(Items from a dataset)
━━━━
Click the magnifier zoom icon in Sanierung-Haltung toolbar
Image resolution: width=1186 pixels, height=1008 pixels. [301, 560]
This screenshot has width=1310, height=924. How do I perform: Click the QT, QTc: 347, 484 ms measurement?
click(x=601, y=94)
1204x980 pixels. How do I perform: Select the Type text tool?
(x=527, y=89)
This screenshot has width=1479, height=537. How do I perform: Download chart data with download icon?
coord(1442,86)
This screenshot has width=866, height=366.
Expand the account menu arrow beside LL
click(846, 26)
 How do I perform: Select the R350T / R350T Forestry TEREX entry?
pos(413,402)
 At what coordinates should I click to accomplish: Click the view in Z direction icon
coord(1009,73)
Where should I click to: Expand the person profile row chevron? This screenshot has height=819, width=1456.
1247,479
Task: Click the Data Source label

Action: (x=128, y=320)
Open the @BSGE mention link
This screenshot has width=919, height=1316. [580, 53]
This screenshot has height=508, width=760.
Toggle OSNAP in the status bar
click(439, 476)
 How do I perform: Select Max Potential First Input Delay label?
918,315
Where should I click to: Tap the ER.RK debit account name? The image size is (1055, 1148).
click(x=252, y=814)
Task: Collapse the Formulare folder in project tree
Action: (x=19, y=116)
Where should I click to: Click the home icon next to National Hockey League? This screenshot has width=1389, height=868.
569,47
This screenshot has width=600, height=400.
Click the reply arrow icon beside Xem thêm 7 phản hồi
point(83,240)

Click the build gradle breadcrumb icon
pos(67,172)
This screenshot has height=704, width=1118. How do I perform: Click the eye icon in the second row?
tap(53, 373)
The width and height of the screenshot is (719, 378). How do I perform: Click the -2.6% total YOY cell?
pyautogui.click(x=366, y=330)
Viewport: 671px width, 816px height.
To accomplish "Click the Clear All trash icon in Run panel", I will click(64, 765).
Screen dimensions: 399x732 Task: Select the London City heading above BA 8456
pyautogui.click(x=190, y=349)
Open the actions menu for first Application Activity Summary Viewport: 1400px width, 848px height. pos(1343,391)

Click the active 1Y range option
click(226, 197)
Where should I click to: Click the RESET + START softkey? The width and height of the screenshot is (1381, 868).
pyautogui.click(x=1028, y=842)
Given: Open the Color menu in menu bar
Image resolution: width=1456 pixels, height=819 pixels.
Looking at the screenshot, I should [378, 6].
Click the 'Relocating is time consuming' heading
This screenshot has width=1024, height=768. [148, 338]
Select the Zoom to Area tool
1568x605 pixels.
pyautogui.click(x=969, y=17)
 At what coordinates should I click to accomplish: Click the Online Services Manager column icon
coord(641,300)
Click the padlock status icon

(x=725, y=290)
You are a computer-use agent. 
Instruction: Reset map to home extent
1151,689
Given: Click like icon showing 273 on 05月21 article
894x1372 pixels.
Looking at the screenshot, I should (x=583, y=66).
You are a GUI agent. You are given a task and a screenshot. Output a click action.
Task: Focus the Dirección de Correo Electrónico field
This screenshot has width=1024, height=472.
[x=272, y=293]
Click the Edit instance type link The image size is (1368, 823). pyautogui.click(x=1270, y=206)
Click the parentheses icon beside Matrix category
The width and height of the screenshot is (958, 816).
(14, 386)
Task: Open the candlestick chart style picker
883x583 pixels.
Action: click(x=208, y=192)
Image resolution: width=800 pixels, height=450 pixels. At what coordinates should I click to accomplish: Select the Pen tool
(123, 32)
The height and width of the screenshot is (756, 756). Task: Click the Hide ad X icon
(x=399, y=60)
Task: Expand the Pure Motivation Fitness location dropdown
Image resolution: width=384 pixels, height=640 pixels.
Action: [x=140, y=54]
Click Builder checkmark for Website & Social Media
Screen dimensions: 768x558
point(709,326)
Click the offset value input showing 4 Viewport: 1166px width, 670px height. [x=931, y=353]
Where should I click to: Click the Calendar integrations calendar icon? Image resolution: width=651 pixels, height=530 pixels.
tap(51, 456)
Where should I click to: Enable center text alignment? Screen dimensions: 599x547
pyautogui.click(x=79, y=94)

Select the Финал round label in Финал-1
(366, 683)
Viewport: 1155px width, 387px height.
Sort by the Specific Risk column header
━━━━
About this exercise -
Copy out every record again, letter for letter.

Problem solution -
Click the magnifier zoom icon in Sanierung-Haltung toolbar
Image resolution: width=1186 pixels, height=1008 pixels. [301, 560]
This screenshot has width=1310, height=924. How do I perform: Click the QT, QTc: 347, 484 ms measurement?
click(x=601, y=94)
1204x980 pixels. How do I perform: Select the Type text tool?
(x=527, y=89)
This screenshot has width=1479, height=537. How do I perform: Download chart data with download icon?
coord(1442,86)
This screenshot has width=866, height=366.
Expand the account menu arrow beside LL
click(846, 26)
 How do I perform: Select the R350T / R350T Forestry TEREX entry?
pos(413,402)
 At what coordinates should I click to accomplish: Click the view in Z direction icon
coord(1009,73)
Where should I click to: Expand the person profile row chevron? This screenshot has height=819, width=1456.
1247,479
Task: Click the Data Source label

Action: (x=128, y=320)
Open the @BSGE mention link
This screenshot has width=919, height=1316. [580, 53]
This screenshot has height=508, width=760.
Toggle OSNAP in the status bar
click(439, 476)
 How do I perform: Select Max Potential First Input Delay label?
918,315
Where should I click to: Tap the ER.RK debit account name? The image size is (1055, 1148).
click(x=252, y=814)
Task: Collapse the Formulare folder in project tree
Action: (x=19, y=116)
Where should I click to: Click the home icon next to National Hockey League? This screenshot has width=1389, height=868.
569,47
This screenshot has width=600, height=400.
Click the reply arrow icon beside Xem thêm 7 phản hồi
point(83,240)

Click the build gradle breadcrumb icon
pos(67,172)
This screenshot has height=704, width=1118. How do I perform: Click the eye icon in the second row?
tap(53, 373)
The width and height of the screenshot is (719, 378). How do I perform: Click the -2.6% total YOY cell?
pyautogui.click(x=366, y=330)
Viewport: 671px width, 816px height.
To accomplish "Click the Clear All trash icon in Run panel", I will click(64, 765).
Screen dimensions: 399x732 Task: Select the London City heading above BA 8456
pyautogui.click(x=190, y=349)
Open the actions menu for first Application Activity Summary Viewport: 1400px width, 848px height. pos(1343,391)

Click the active 1Y range option
click(226, 197)
Where should I click to: Click the RESET + START softkey? The width and height of the screenshot is (1381, 868).
pyautogui.click(x=1028, y=842)
Given: Open the Color menu in menu bar
Image resolution: width=1456 pixels, height=819 pixels.
Looking at the screenshot, I should [378, 6].
Click the 'Relocating is time consuming' heading
This screenshot has width=1024, height=768. [148, 338]
Select the Zoom to Area tool
1568x605 pixels.
pyautogui.click(x=969, y=17)
 At what coordinates should I click to accomplish: Click the Online Services Manager column icon
coord(641,300)
Click the padlock status icon

(x=725, y=290)
You are a computer-use agent. 
Instruction: Reset map to home extent
1151,689
Given: Click like icon showing 273 on 05月21 article
894x1372 pixels.
Looking at the screenshot, I should (x=583, y=66).
You are a GUI agent. You are given a task and a screenshot. Output a click action.
Task: Focus the Dirección de Correo Electrónico field
This screenshot has width=1024, height=472.
[x=272, y=293]
Click the Edit instance type link The image size is (1368, 823). pyautogui.click(x=1270, y=206)
Click the parentheses icon beside Matrix category
The width and height of the screenshot is (958, 816).
(14, 386)
Task: Open the candlestick chart style picker
883x583 pixels.
Action: click(x=208, y=192)
Image resolution: width=800 pixels, height=450 pixels. At what coordinates should I click to accomplish: Select the Pen tool
(123, 32)
The height and width of the screenshot is (756, 756). Task: Click the Hide ad X icon
(x=399, y=60)
Task: Expand the Pure Motivation Fitness location dropdown
Image resolution: width=384 pixels, height=640 pixels.
Action: [x=140, y=54]
Click Builder checkmark for Website & Social Media
Screen dimensions: 768x558
point(709,326)
Click the offset value input showing 4 Viewport: 1166px width, 670px height. [x=931, y=353]
Where should I click to: Click the Calendar integrations calendar icon? Image resolution: width=651 pixels, height=530 pixels.
tap(51, 456)
Where should I click to: Enable center text alignment? Screen dimensions: 599x547
pyautogui.click(x=79, y=94)

Select the Финал round label in Финал-1
(366, 683)
Viewport: 1155px width, 387px height.
Sort by the Specific Risk column header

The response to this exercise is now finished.